Pixel coordinate grounding data:
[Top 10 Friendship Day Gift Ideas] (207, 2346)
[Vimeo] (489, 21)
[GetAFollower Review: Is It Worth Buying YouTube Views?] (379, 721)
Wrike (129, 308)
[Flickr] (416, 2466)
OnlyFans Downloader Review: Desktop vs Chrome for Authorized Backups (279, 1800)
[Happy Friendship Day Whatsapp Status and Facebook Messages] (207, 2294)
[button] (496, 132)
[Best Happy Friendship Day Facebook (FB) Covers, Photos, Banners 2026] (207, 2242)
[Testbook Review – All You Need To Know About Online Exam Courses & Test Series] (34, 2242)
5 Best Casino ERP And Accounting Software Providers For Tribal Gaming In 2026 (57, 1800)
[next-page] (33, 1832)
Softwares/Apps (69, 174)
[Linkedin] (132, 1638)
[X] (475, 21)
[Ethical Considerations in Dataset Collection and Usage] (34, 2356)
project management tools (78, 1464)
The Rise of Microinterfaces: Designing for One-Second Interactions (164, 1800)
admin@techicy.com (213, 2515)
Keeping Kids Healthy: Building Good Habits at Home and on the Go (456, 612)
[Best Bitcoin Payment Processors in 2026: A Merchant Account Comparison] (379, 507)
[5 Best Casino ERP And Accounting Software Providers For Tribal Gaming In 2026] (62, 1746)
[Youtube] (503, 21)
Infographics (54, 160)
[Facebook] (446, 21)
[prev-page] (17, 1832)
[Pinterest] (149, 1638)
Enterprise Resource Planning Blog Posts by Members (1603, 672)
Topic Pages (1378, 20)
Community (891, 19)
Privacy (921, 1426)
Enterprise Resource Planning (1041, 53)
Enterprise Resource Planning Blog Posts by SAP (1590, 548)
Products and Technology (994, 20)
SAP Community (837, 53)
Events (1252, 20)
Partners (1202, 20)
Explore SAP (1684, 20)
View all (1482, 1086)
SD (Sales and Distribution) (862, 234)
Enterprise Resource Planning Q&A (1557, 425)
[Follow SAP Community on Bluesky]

Requirement: A verbatim transcription is needed of the lines above, starting at the line with "[Testbook Review –" and ending at the line with "project management tools (78, 1464)", both included, and of nothing else.

Answer to this task:
[Testbook Review – All You Need To Know About Online Exam Courses & Test Series] (34, 2242)
5 Best Casino ERP And Accounting Software Providers For Tribal Gaming In 2026 (57, 1800)
[next-page] (33, 1832)
Softwares/Apps (69, 174)
[Linkedin] (132, 1638)
[X] (475, 21)
[Ethical Considerations in Dataset Collection and Usage] (34, 2356)
project management tools (78, 1464)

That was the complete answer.